KEY POINTS:
ANKARA - Turkey's ruling AK Party has won a resounding election victory, giving the pro-business, Islamist-rooted party a mandate for reform but potentially setting the stage for renewed tensions with the secular elite.
The result will be a moral triumph for Prime Minister Tayyip Erdogan who called early parliamentary polls after losing a battle with the establishment, which includes army generals, over the appointment of the next head of state.
With two-thirds of the votes counted, the AK Party won 48 percent, almost half as much again as in 2002. But a more united opposition means it may end up with a similar number of seats, not enough to change a constitution that enshrines secularism.
Only two other, secularist parties crossed the 10 percent threshold to enter parliament - the nationalist-minded Republican People's Party (CHP) on 20 percent and the far-right National Movement Party (MHP) on 15 percent.

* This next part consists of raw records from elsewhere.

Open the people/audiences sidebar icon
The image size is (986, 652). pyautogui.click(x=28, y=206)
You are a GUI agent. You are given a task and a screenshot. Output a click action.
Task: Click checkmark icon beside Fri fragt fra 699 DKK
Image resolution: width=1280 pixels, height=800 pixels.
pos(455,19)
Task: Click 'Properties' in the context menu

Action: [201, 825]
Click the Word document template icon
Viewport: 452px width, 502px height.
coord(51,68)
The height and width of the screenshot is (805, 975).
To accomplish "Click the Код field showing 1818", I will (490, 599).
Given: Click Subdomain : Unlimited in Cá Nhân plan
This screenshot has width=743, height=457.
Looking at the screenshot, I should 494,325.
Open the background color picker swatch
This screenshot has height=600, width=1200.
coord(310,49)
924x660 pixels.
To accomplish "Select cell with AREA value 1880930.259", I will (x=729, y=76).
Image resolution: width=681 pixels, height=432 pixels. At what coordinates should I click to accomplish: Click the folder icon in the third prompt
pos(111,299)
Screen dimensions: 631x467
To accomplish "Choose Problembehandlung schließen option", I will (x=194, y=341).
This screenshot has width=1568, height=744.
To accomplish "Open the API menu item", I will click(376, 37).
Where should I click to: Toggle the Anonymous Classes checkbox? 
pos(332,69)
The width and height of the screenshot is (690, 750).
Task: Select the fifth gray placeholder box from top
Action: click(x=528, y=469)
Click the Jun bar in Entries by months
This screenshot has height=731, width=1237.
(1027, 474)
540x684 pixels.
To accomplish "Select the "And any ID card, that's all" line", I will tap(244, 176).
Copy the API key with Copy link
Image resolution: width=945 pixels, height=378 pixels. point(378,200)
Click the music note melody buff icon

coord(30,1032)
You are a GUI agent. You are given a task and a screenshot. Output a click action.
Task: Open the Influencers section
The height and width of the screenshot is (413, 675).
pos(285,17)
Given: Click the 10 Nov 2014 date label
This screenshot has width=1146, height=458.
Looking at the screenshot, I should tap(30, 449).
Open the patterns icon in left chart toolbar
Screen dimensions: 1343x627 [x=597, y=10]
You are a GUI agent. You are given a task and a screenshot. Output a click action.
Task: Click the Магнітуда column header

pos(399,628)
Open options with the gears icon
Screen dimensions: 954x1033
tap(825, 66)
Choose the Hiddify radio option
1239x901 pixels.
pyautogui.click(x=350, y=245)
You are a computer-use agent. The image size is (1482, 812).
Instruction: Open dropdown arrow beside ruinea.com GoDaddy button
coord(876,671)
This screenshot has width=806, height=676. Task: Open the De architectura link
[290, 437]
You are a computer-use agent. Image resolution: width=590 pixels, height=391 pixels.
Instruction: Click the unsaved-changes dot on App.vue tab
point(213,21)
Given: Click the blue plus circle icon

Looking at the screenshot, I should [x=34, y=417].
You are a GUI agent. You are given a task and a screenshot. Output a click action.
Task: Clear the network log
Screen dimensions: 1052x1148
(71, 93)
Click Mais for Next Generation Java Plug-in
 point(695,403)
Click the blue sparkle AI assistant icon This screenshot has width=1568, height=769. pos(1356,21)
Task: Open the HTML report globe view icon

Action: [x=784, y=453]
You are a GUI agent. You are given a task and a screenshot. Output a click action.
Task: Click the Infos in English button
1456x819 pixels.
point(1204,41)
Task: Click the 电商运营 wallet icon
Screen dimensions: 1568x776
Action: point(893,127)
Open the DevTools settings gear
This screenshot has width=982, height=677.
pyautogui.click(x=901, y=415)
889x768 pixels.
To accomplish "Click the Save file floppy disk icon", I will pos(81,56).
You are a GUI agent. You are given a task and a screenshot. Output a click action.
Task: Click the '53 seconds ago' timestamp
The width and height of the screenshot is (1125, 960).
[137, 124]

Some analysts said religion's role in modern Turkey - one of the Muslim world's few democracies which bridges Europe and the Middle East - played a smaller part than many had expected.
"The controversy which we witnessed about secularism versus Islam has not materialised," Sami Kohen, a columnist for liberal daily Milliyet, told Reuters.
"The message given by the electorate is that we are happy with economic progress and European (Union) policy," he said.
It was among the best results for any Turkish party in decades.
A senior AK Party lawmaker declared victory, saying it would win enough seats to form a single-party government for a second five-year term.
"It is clear that we will be in power alone and that Turkey's stability will continue," Salih Kapusuz told Reuters.
Economists said financial markets would welcome the results as they would give Erdogan a mandate to continue free-market policies and kick-start stalled EU membership talks.
"This is the best-case scenario for markets ... The question now is how is the establishment going to react and this is something the markets are going to be worried about," said analyst Simon Quijano-Evans, an analyst at CA-IB/UNICREDIT.
Electoral commission officials estimated turnout at around 80 percent in the large predominantly Muslim country of 74 million people, similar to the 2002 election.
Erdogan, 53, Turkey's most popular politician, called the poll early after the powerful secular elite stopped him appointing a fellow ex-Islamist whose wife also wears the Muslim headscarf, Foreign Minister Abdullah Gul, as president.
Secularists say the AK Party wants to undermine Turkey's strict separation of religion and state, and although the ruling party denies this, the warning struck a chord with some voters.
"The AKP is an Islamic party and I don't want them in power. They're very dangerous for Turkey, under the AKP Turkey's image will be ruined," said Kagan Razgirat, 24, a graphic designer who voted CHP in Istanbul.
The army views itself as the ultimate guarantor of Turkey's secular state. It has ousted four cabinets in the past 50 years, most recently an Islamist-minded predecessor of the AK Party in 1997.
"I don't think (the army) is happy but they're not going to roll the tanks out. They will explore means of making themselves felt, bearing in mind it's a government with a strong mandate," said Semih Idiz, a leading Turkish columnist.
Erdogan, who denies any Islamist agenda, has presided over strong economic growth and falling inflation since his party swept to power in 2002 on the back of a financial crisis.
"The AK Party has really helped the poor of this country. They distribute food, coal. They give money for our daughters to go to school," said Huseyin Yilmaz, 34, an unemployed man living in a shanty town on the edge of the capital Ankara.
Some independent, mostly pro-Kurdish candidates, are also tipped to win seats in the 550-member parliament.
Turkish security forces have been battling PKK Kurdish rebels since 1984 in a conflict that has cost more than 30,000 lives. Violent clashes have increased over the past year.
Turkey's next government will have to decide whether to send the army into northern Iraq to crush PKK rebels based there, a move that is increasingly worrying the United States.
Nationalists are also sceptical about Turkey's EU bid.